Adolph von Harnack

Nació en Dorpat (Livonia) el 7 de mayo de 1851, y m. en Heidelberg el 10 de junio de 1930. Empezó a estudiar bajo la guía de su padre, pro­fesor de teología. Ingresado en la Universi­dad de Leipzig, graduóse en ella y enseñó luego en la misma Historia de la Iglesia, como profesor libre en 1873 y supernume­rario más tarde. Desde el principio experi­mentó la influencia de A. Ritschl y de su teología historicista. Trasladado en 1879 a Giessen y en 1886 a Marburgo, inició bajo tales influjos la publicación del importante Manual de historia de los dogmas (v.), que, además de confirmar sus méritos de histo­riador, llevóle a ser reconocido como jefe del protestantismo liberal.

El éxito de la obra, empero, le atrajo la hostilidad de las autoridades de la Iglesia prusiana, que impidieron su regreso a Leipzig; no obs­tante, gracias al apoyo de Bismarck pudo obtener, dos años después, la cátedra de Historia del cristianismo en la Universidad de Berlín, donde permaneció hasta 1921. Maestro de fuerte atracción, escritor bri­llante y publicista de prodigiosa fecundidad — en cuanto a volumen su obra no admite comparación posible en el campo de los estudios histórico-religiosos —, H. viose en­vuelto en célebres controversias (las mante­nidas sobre la sustancia evangélica del Símbolo de los Apóstoles y acerca de la esencia del Cristianismo); pero destaca de modo singular como el orientador más in­fluyente de la espiritualidad evangélico- luterana en el período de transición del siglo pasado al presente. Nuevo Erasmo, no fue ajeno a ninguno de los movimientos culturales, pedagógicos, políticos y sociales de su país.

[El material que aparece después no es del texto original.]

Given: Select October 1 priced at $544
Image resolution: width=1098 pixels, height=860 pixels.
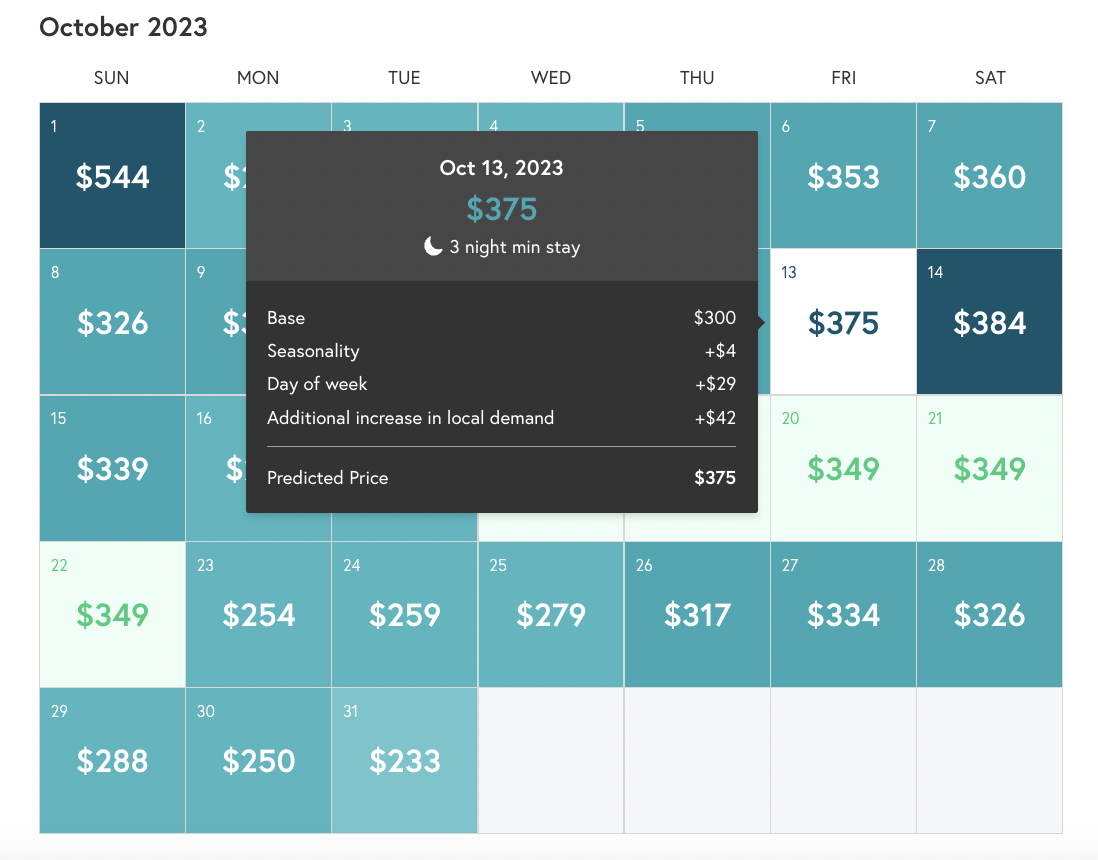Looking at the screenshot, I should tap(112, 176).
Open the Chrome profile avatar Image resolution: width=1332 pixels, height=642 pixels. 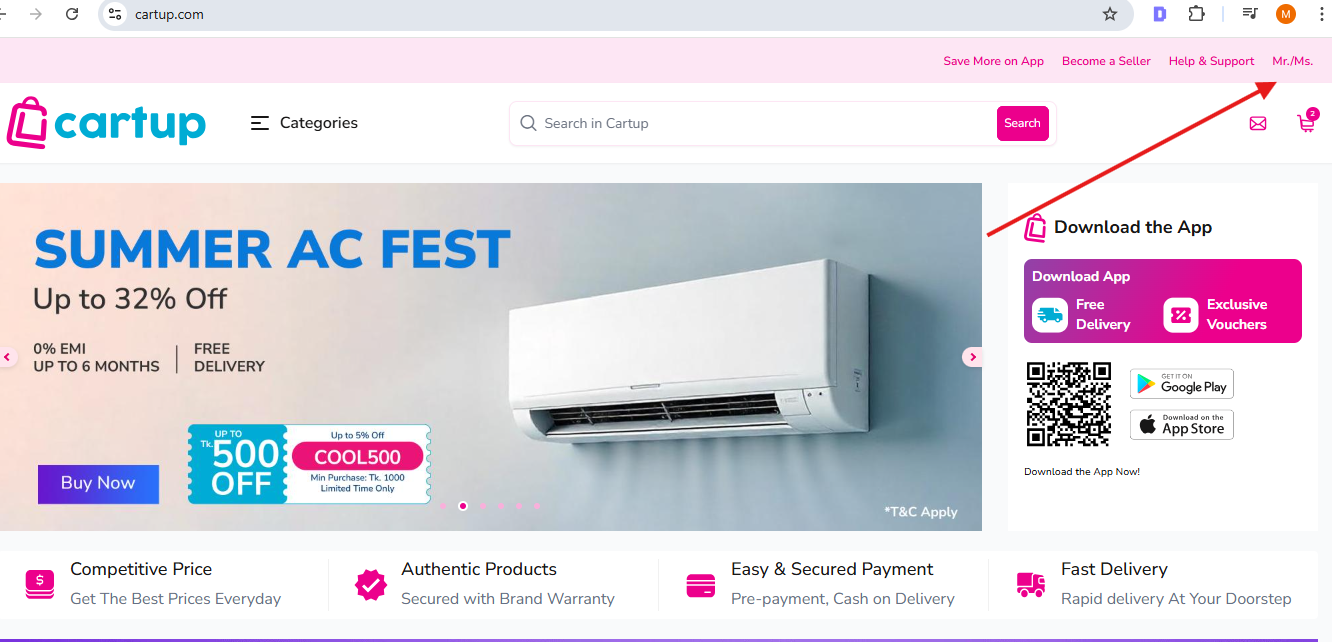pyautogui.click(x=1286, y=14)
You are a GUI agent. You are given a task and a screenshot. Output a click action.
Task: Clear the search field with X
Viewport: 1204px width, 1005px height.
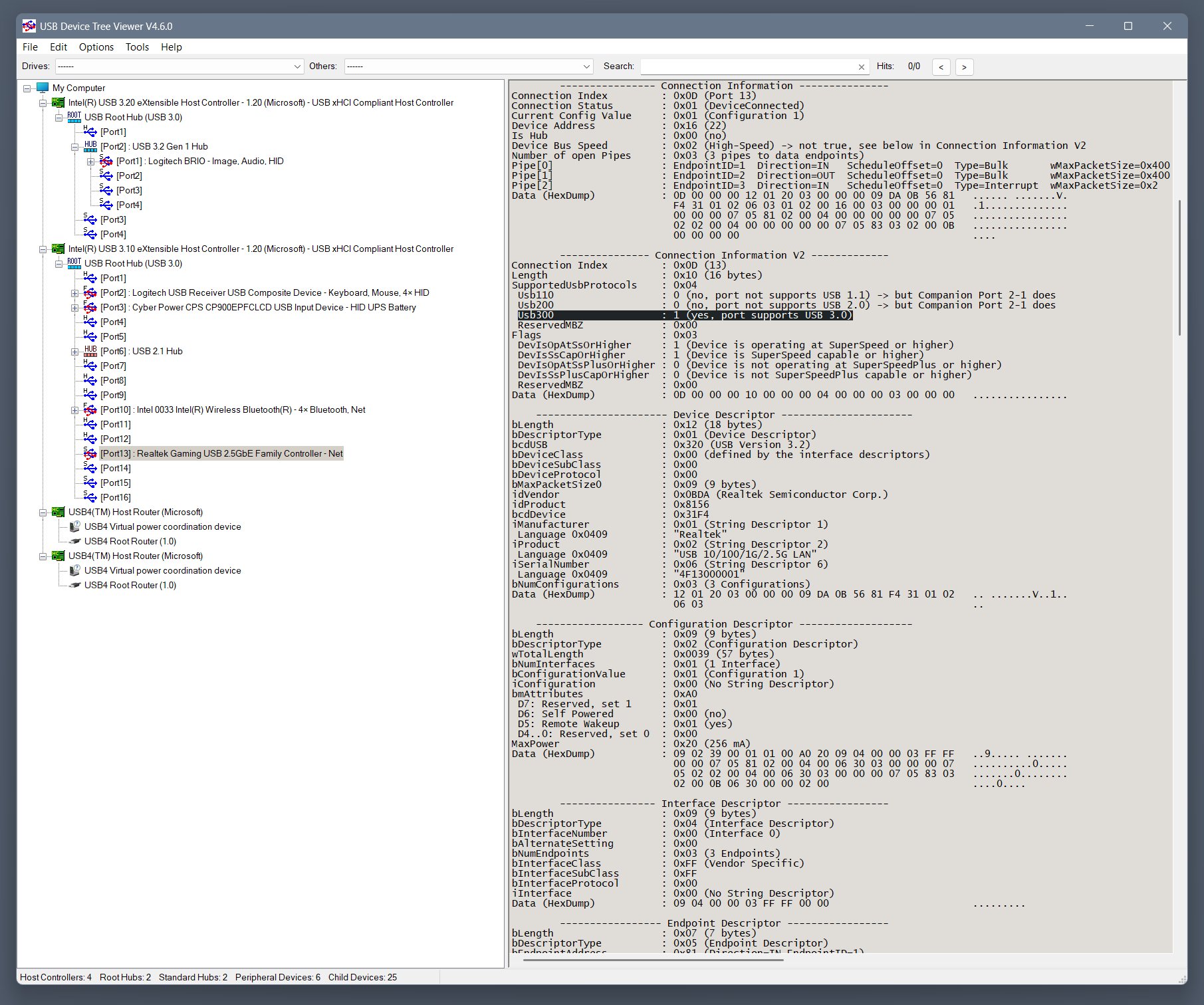(862, 67)

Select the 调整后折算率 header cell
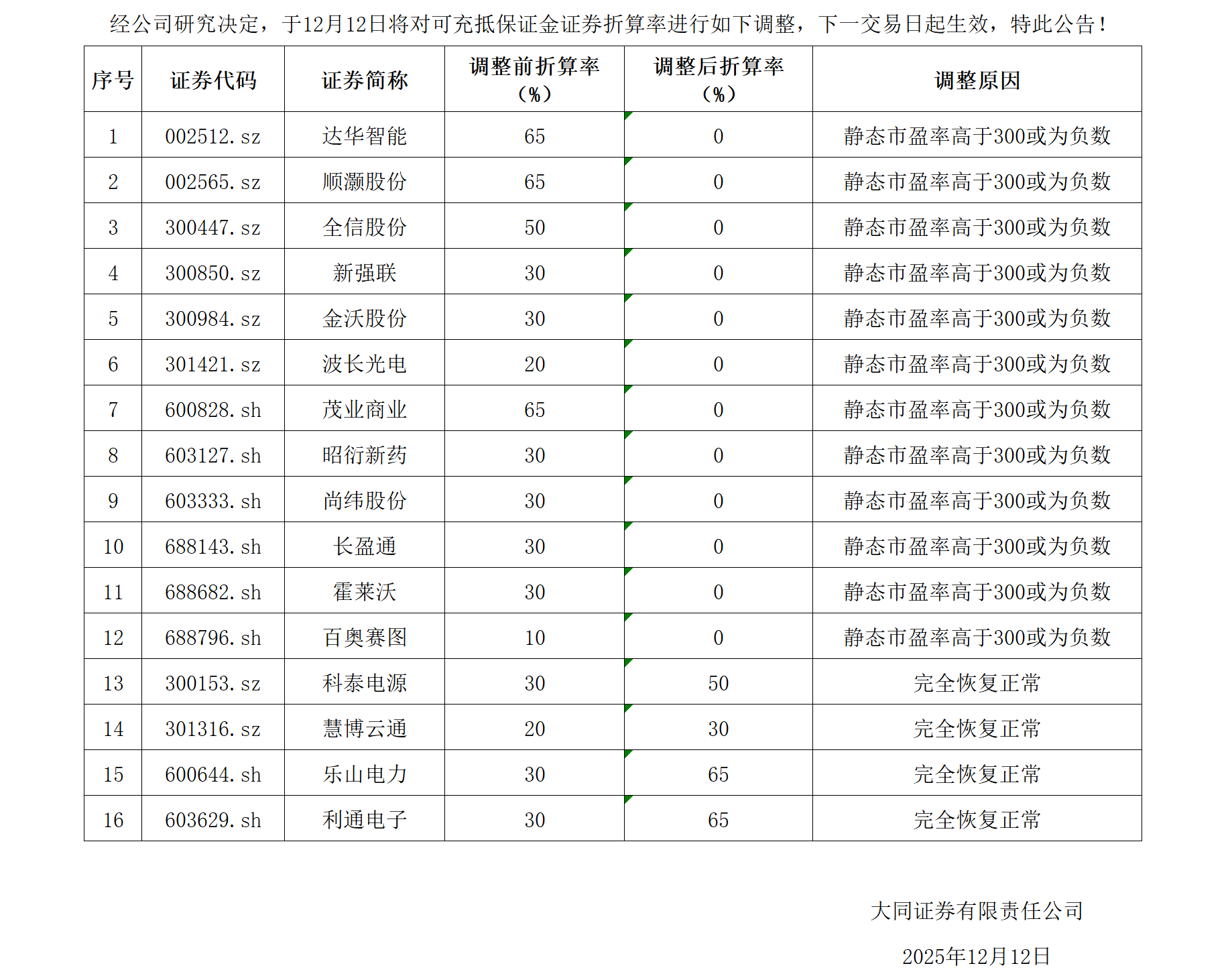tap(718, 79)
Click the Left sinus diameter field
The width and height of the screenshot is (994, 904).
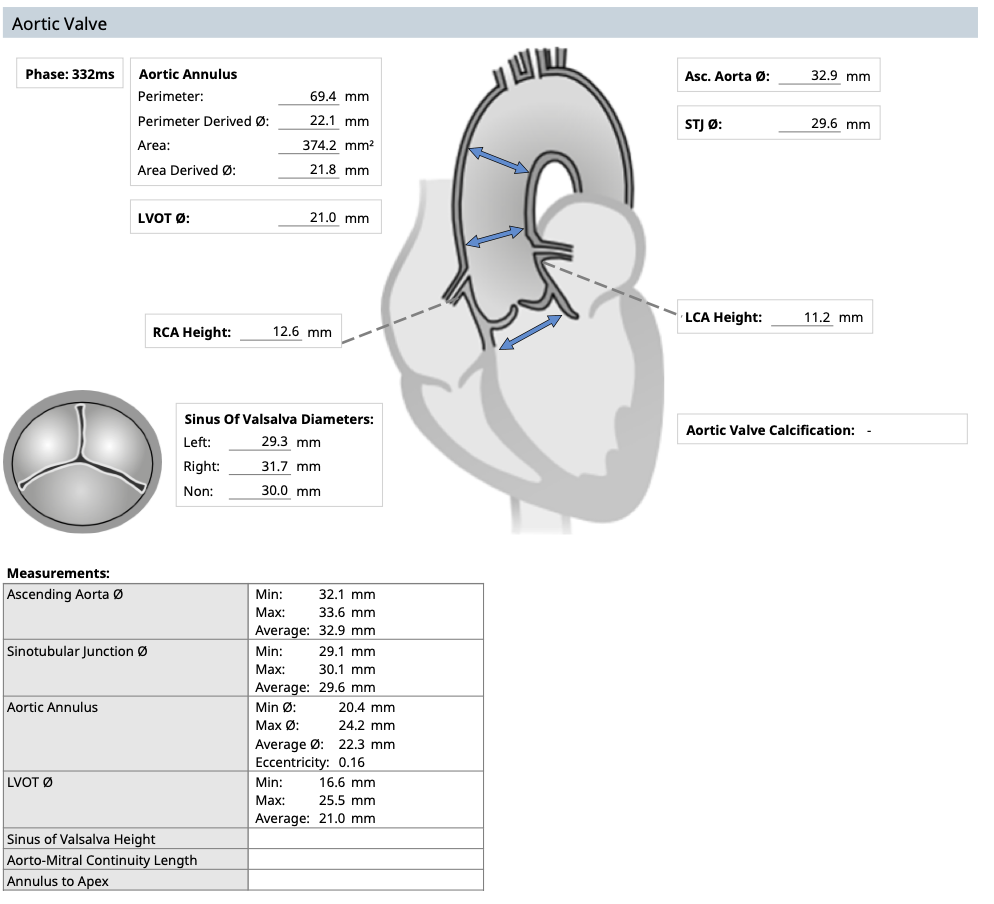click(x=260, y=442)
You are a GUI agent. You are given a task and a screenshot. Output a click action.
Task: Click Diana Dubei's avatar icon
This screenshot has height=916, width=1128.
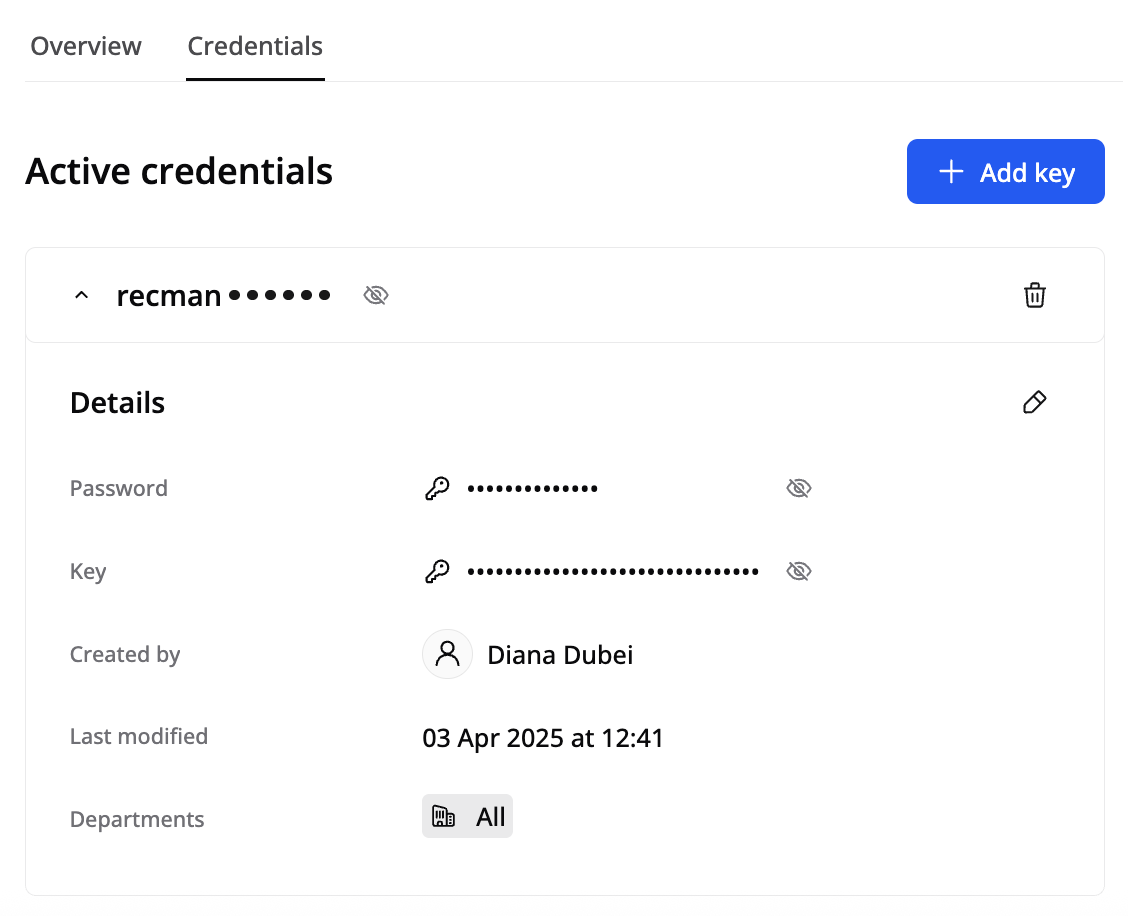[x=447, y=655]
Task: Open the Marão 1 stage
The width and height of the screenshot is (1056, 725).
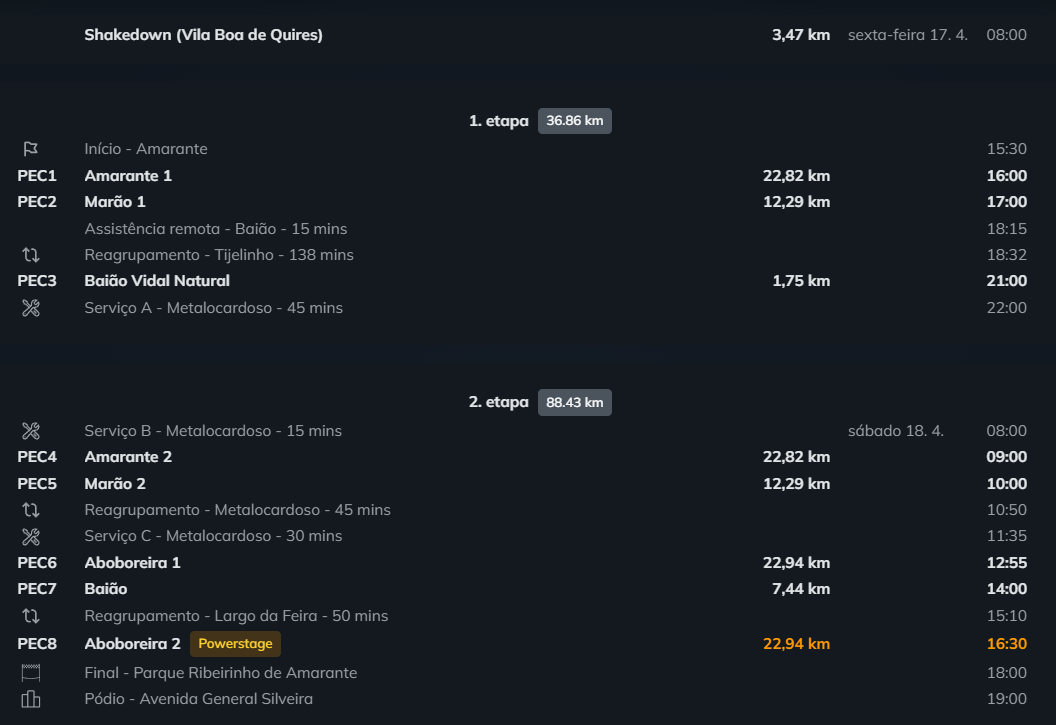Action: (x=115, y=202)
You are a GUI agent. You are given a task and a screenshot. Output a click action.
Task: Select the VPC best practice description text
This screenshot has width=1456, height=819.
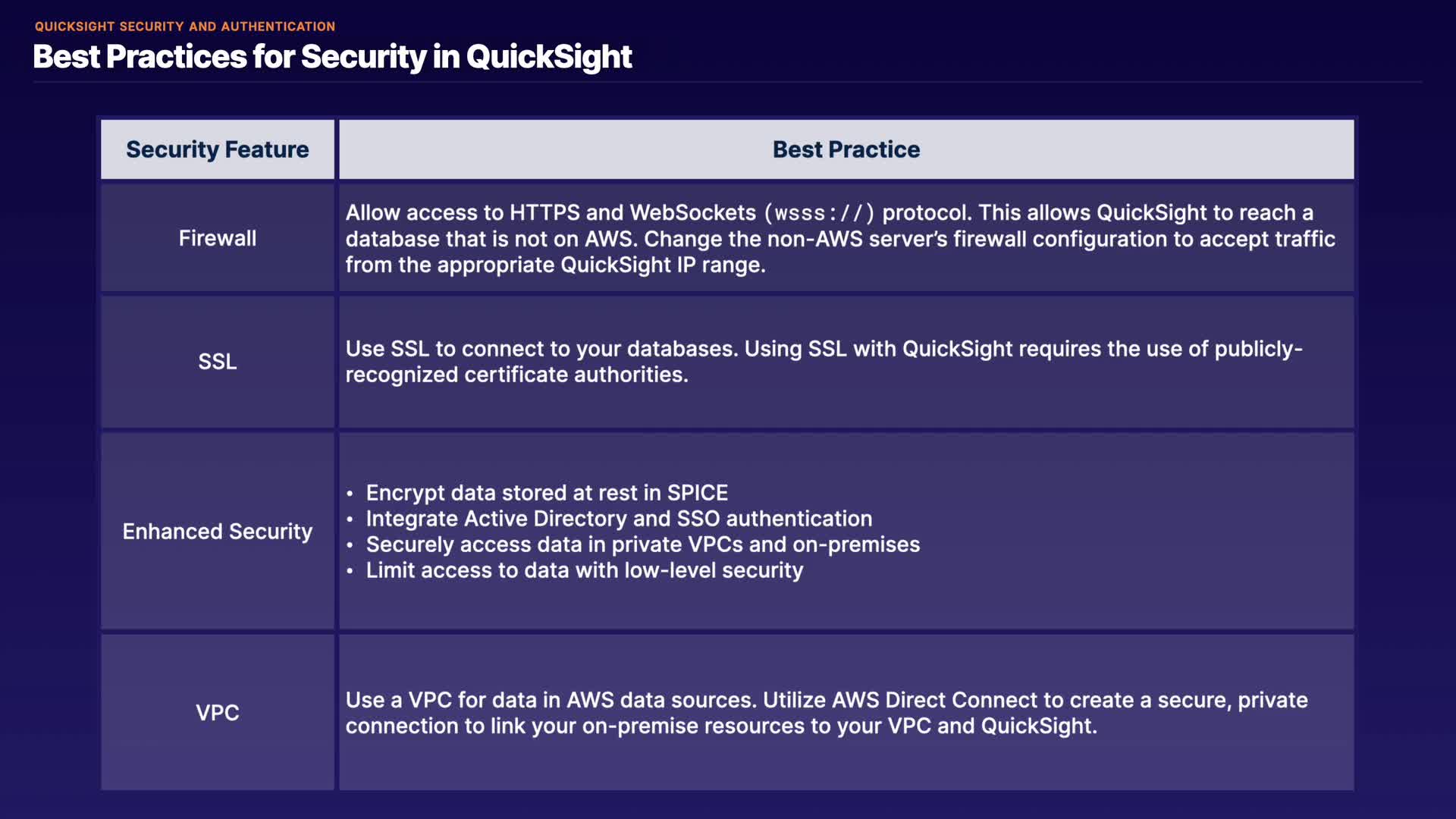coord(827,713)
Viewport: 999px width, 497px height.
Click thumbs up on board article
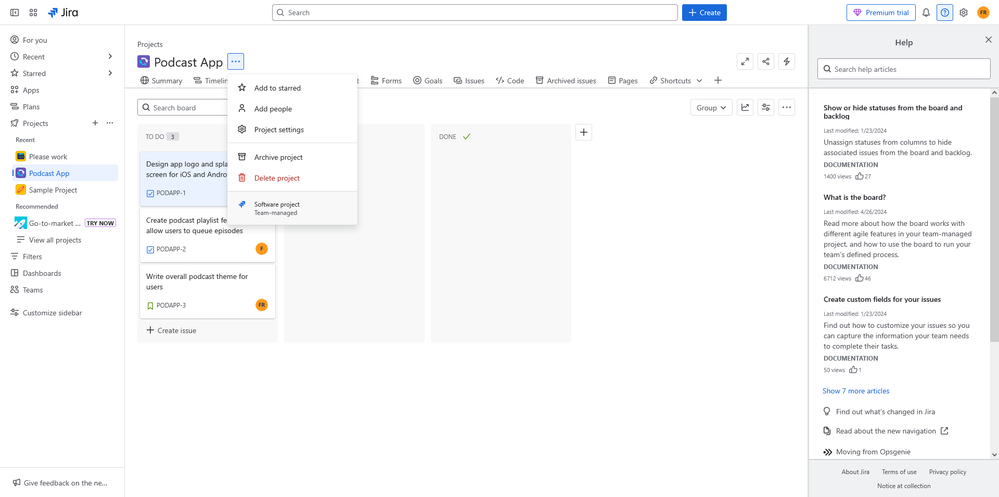tap(859, 278)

Como es natural, obtuvo recono­cimientos de toda suerte: miembro en 1890 y luego presidente de la Preussische Akade­mie der Wissenschaften, director desde 1905 de la Staatsbibliothek de Berlín y presidente de la Kais er-Wilhelm Gesellschaft zur Foerderung der Wissenschaften, fue, al fin, elevado a la categoría nobiliaria por Gui­llermo II (1914). Actuó como director y colaborador en ediciones y revistas de gran importancia; sus obras más notables son Das apostolische Glaubensbekenntnis (1892), Geschichte der altchristlichen Litteratur bis Eusebius (1893-94, 3 vols.), Das Wesen des Christentums (1900, v. Esencia del cristia­nismo) y Die Mission und Ausbreitung des Christentums in drei ersten Jahrhunderten (1902). Consagró los últimos años de su vida al estudio de Marción (v. Marción, el evan­gelio del Dios extranjero) y, sobre todo, al del Nuevo Testamento (en 1931 aparecieron póstumos tres vols. de Studien zur Ges­chichte des. N. T. und der alten Kirche).